Le vicende politiche del Governo e della cessata legislatura potrebbero far passare in secondo piano il sostanziale rifiuto, imposto a Papa Benedetto XVI, di parlare presso l’Università degli Studi di Roma “La Sapienza”, in occasione dell’inaugurazione del nuovo anno accademico.

Si tratta invero di un atto vergognoso, senza precedenti, che non solo parifica l’Italia ad una qualunque nazione in guerra del terzo mondo (ove il Pontefice non potrebbe andare per i rischi alla sua incolumità), ma distrugge la credibilità internazionale del paese, e molto più di quanto già stiano facendo le immagini televisive dell’immondizia campana (e delle giuste proteste che ne conseguono).

Inoltre, il secco diniego al discorso papale di una parte (speriamo minoritaria) dei Professori del principale Ateneo capitolino – sotto forma di occupazione delle aule, in contestazione alla presenza papale – apre, anacronisticamente, ferite profonde, che tutti credevamo ormai dimenticate. Ferite legate a quella mancanza di dialettica e di confronto sensato, basato sul rispetto, che ha caratterizzato, purtroppo, gli anni più bui della storia italiana contemporanea. Per l’uomo comune (e per la stampa internazionale) sono del tutto incomprensibili i motivi che hanno di fatto spinto a negare al Capo della Chiesa cattolica l’ingresso all’Università, per tenere il suo discorso ad ascoltatori (professori e giovani studenti) che, volontariamente, avrebbero ascoltato con interesse il messaggio apostolico, magari trovandolo pure piacevole e condivisibile.

Cercare di esplorare le motivazioni di questi docenti, dichiaratisi per ciò stesso dissidenti rispetto al Rettore ed ai vertici universitari che il Papa avevano invece invitato, porta indietro nel tempo, addirittura a quel medioevo in cui scienza e fede erano necessariamente in contrasto. Lo erano perché al credo irrazionale nei dogmi della fede si contrapponevano, giustamente, la ragione e la sperimentazione scientifica con i suoi dati inconfutabili. Non per niente è stato scomodato perfino Galileo, per ricordare che la scienza, alla fine, corregge la fede, e quindi la scienza è laica.

E chi lo mette in dubbio? Non certo la Chiesa, la quale ha già ammesso le sue colpe sulla vicenda Galileo (sia pure con qualche secolo di ritardo, e con quell’uomo incredibile che è stato Papa Giovanni Paolo II) e su tutti gli aspetti più infamanti di cui essa si è resa responsabile nella lunga storia dell’umanità.
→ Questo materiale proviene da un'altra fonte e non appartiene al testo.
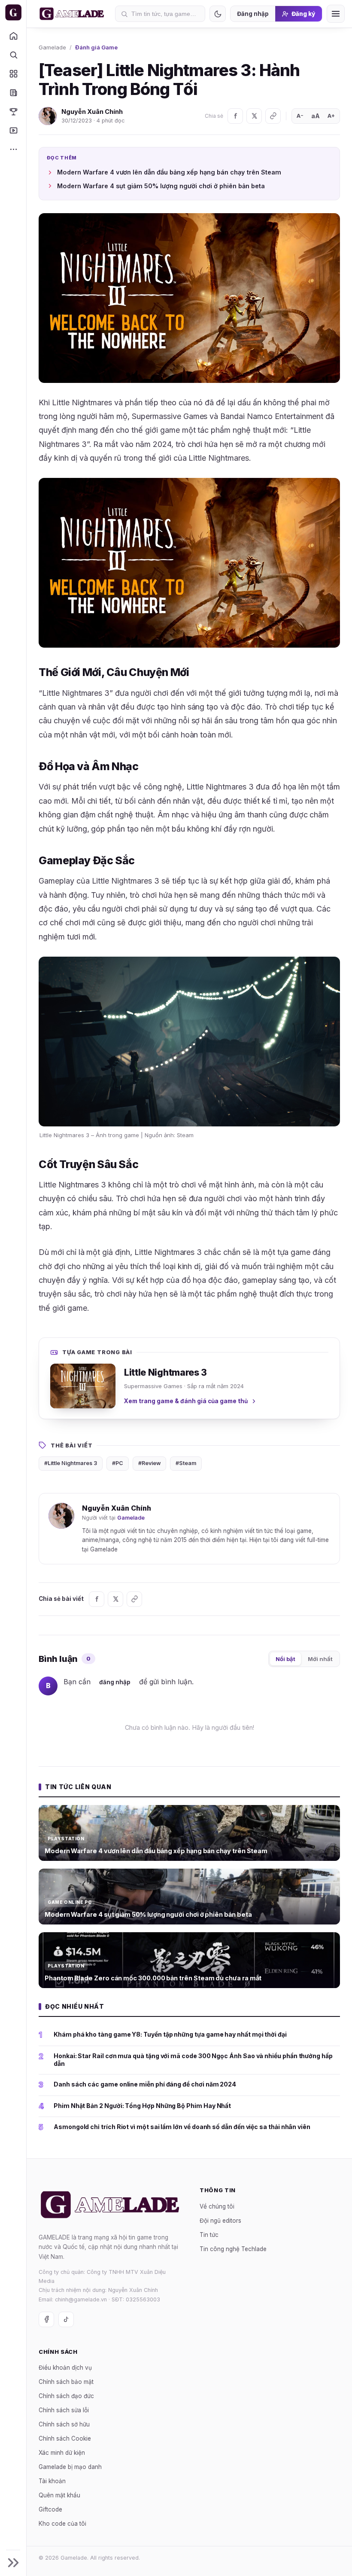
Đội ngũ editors (220, 2220)
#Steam (186, 1463)
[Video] (13, 130)
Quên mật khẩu (59, 2495)
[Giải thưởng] (13, 111)
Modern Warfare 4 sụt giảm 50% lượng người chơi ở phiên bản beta (161, 186)
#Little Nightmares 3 (70, 1463)
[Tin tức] (13, 92)
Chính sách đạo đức (66, 2396)
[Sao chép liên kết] (273, 116)
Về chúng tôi (217, 2206)
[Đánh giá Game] (13, 73)
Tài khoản (52, 2481)
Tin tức (209, 2234)
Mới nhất (320, 1658)
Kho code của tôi (62, 2524)
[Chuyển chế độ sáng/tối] (217, 14)
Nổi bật (285, 1658)
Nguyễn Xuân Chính (92, 111)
Ormai nessun uomo di Chiesa si sognerebbe di negare la verità per la quale l’epoca storica comunemente definita “oscura”, lo è stata perché la Chiesa ha spento la luce, negando la ragione e la realtà empirica, per sostituirle con la fede ad ogni costo.

Eppure ciò non è bastato ai baroni universitari, a coloro cioè cui dovrebbe essere deputata la formazione dei giovani, comprendendo quest’ultima, oltre ovviamente la preparazione su determinate materie, anche il rispetto dell’opinione altrui, da cui non si può mai prescindere, soprattutto, guarda caso, nel campo scientifico, ove la dimostrazione delle teorie e delle ipotesi poggia proprio sulle idee contrarie. E se questo è dunque l’esempio dei docenti, non è difficile immaginare con quale chiusura mentale verranno fuori quegli studenti che avranno la disgrazia di averli come mentori. Nessuno si aspettava che proprio costoro, i professoroni universitari, si sarebbero allontanati dalla società aperta di Popper, cioè da una società liberale, aperta al confronto, al parere contrario, pure se diametralmente opposto, ma comunque non invasivo e prepotente, e sempre costruttivo. Hanno dimostrato invece paura. Non si sono voluti mettere in gioco, anzi hanno rievocato, pateticamente, quella laicità della scienza che è ormai fuori discussione. Benedetto XVI doveva parlare alla Sapienza, ne aveva tutto il diritto, come molti altri prima di lui, anche perché, in fondo, rappresenta politicamente il Capo di uno stato straniero.

Quanto è accaduto costituisce una macchia indelebile per l’Università romana e per il paese intero. Una macchia che ha tuttavia il merito di aver portato alla luce i contrasti ed i rapporti di potere all’interno dell’ambiente accademico: teniamone conto.